Why are you trying to get the community to do design for things that
are certainly not going to appear in any community release?

In any case, even if you were trying to back-port this to prior
releases, I don't see how exposing the innards to clients will make
it any easier.
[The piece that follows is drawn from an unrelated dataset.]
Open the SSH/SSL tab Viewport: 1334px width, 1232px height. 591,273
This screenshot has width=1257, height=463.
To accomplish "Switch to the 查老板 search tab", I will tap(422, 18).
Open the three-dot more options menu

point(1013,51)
All the hard parts will be the same.

regards, tom lane


From: Simon Riggs <simon(at)2ndquadrant(dot)com>
To: Tom Lane <tgl(at)sss(dot)pgh(dot)pa(dot)us>
Cc: pgsql-hackers(at)postgresql(dot)org
Subject: Re: Transaction Snapshot Cloning
Date: 2008-01-12 21:08:32
Message-ID: 1200172112.4266.1403.camel@ebony.site
Views: Raw Message | Whole Thread | Download mbox | Resend email
Lists: pgsql-hackers

On Sat, 2008-01-12 at 15:42 -0500, Tom Lane wrote:
> Simon Riggs <simon(at)2ndquadrant(dot)com> writes:
> > On Sat, 2008-01-12 at 11:57 -0500, Tom Lane wrote:
> >> It would be far *more* useful if it didn't have to be superuser-only.
> >> And since the actual details of the snapshot content are really of
> >> zero interest to the user, I think making it pass through his hands
> >> is simply misdesign.
>
> > No, its deliberate, because I want this to work on prior releases. I
> > didn't clearly explain that, sorry.
>
> Why are you trying to get the community to do design for things that
> are certainly not going to appear in any community release?
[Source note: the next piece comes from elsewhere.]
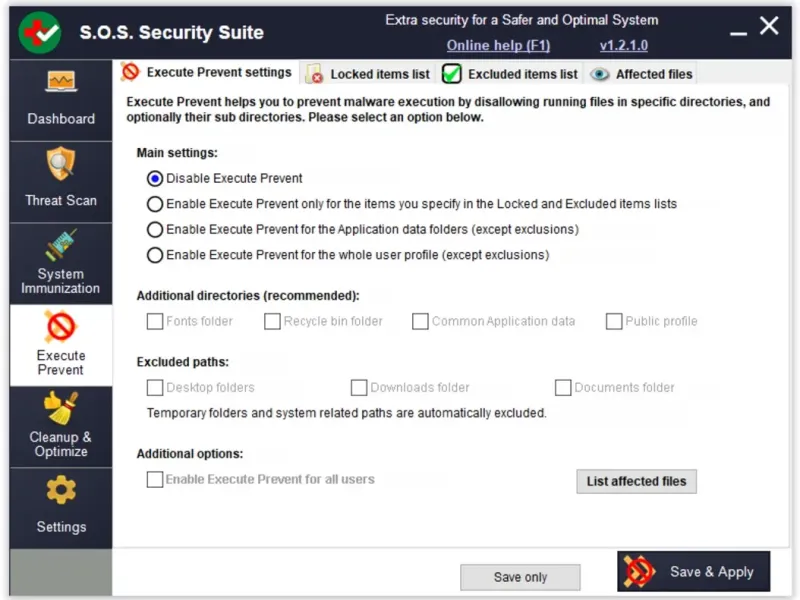Open the Settings gear icon
The width and height of the screenshot is (800, 600).
coord(61,490)
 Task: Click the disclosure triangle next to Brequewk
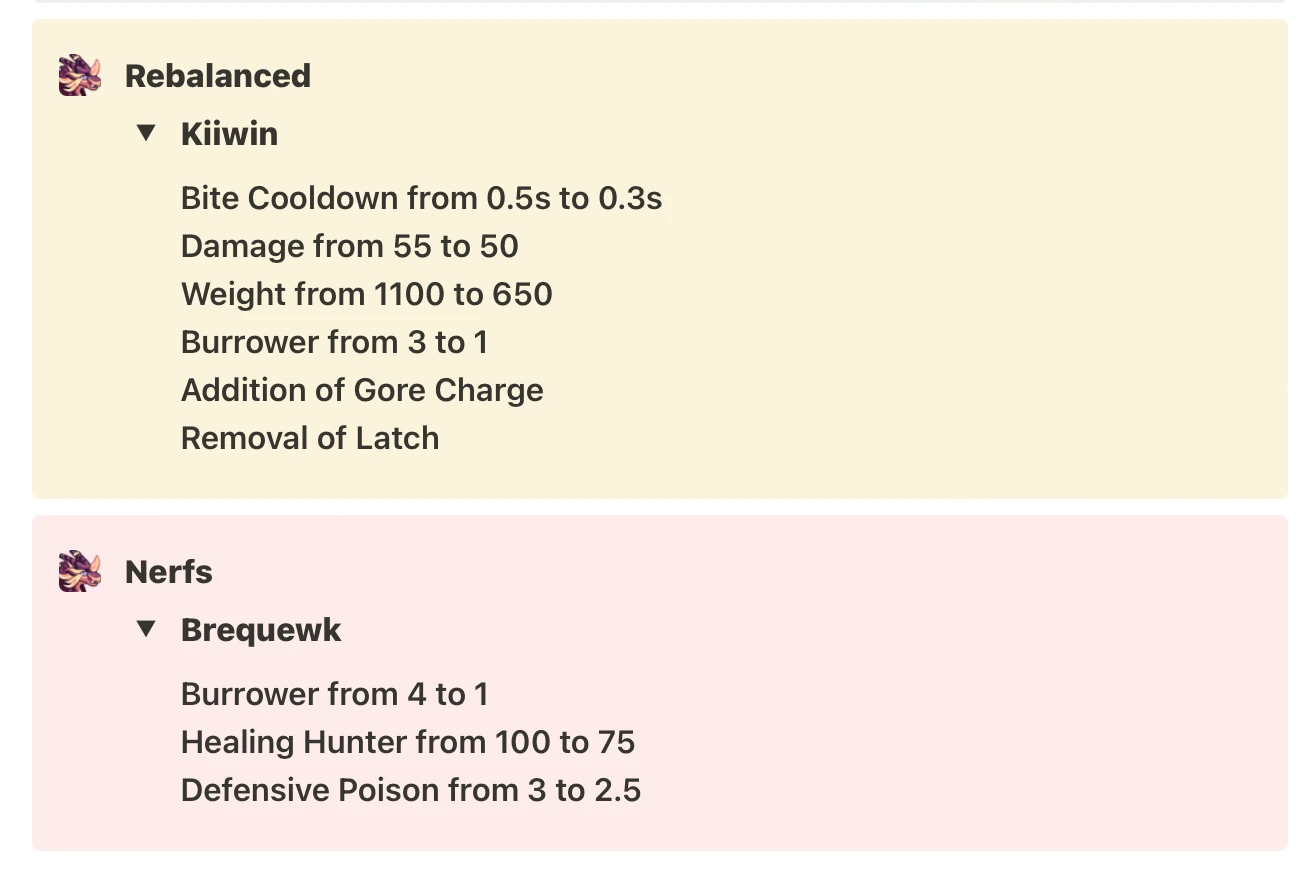(147, 628)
Reasonable question, but its not really my way to do such things.

I started looking at this for an 8.4 only solution and will be
submitting a patch for the internal route, eventually.

After looking at this for a while, I realised the snapshots aren't
easily accessible, so would require a specific publishing function. My
main focus for this was Slony, so I realised that Slony already has this
facility. So if we did this via an installable module approach then we
would be able to use it much sooner for upgrading to 8.3, rather than
waiting for 8.4

It's too late to get anything into 8.3, but its not too late to get into
a Slony version that can help upgrade to 8.3.

--
Simon Riggs
2ndQuadrant http://www.2ndQuadrant.com


From: Tom Lane <tgl(at)sss(dot)pgh(dot)pa(dot)us>
To: Simon Riggs <simon(at)2ndquadrant(dot)com>
Cc: pgsql-hackers(at)postgresql(dot)org
Subject: Re: Transaction Snapshot Cloning
Date: 2008-01-12 21:22:12
Message-ID: 22219.1200172932@sss.pgh.pa.us
Views: Raw Message | Whole Thread | Download mbox | Resend email
Lists: pgsql-hackers

Simon Riggs <simon(at)2ndquadrant(dot)com> writes:
> ... So if we did this via an installable module approach then we
> would be able to use it much sooner for upgrading to 8.3, rather than
> waiting for 8.4

I think it borders on ludicrous to imagine making this work with just an
installable module and no core-code changes. So no, I refuse to spend
any time helping to design an implementation for 8.3. It'll be a hard
enough problem to make this work for 8.4.

regards, tom lane


From: Simon Riggs <simon(at)2ndquadrant(dot)com>
To: Tom Lane <tgl(at)sss(dot)pgh(dot)pa(dot)us>
Cc: pgsql-hackers(at)postgresql(dot)org
Subject: Re: Transaction Snapshot Cloning
Date: 2008-01-14 09:34:45
Message-ID: 1200303285.4266.1487.camel@ebony.site
Views: Raw Message | Whole Thread | Download mbox | Resend email
Lists: pgsql-hackers

On Sat, 2008-01-12 at 16:22 -0500, Tom Lane wrote:
> Simon Riggs <simon(at)2ndquadrant(dot)com> writes:
> > ... So if we did this via an installable module approach then we
> > would be able to use it much sooner for upgrading to 8.3, rather than
> > waiting for 8.4
>
> I think it borders on ludicrous to imagine making this work with just an
> installable module and no core-code changes. So no, I refuse to spend
> any time helping to design an implementation for 8.3.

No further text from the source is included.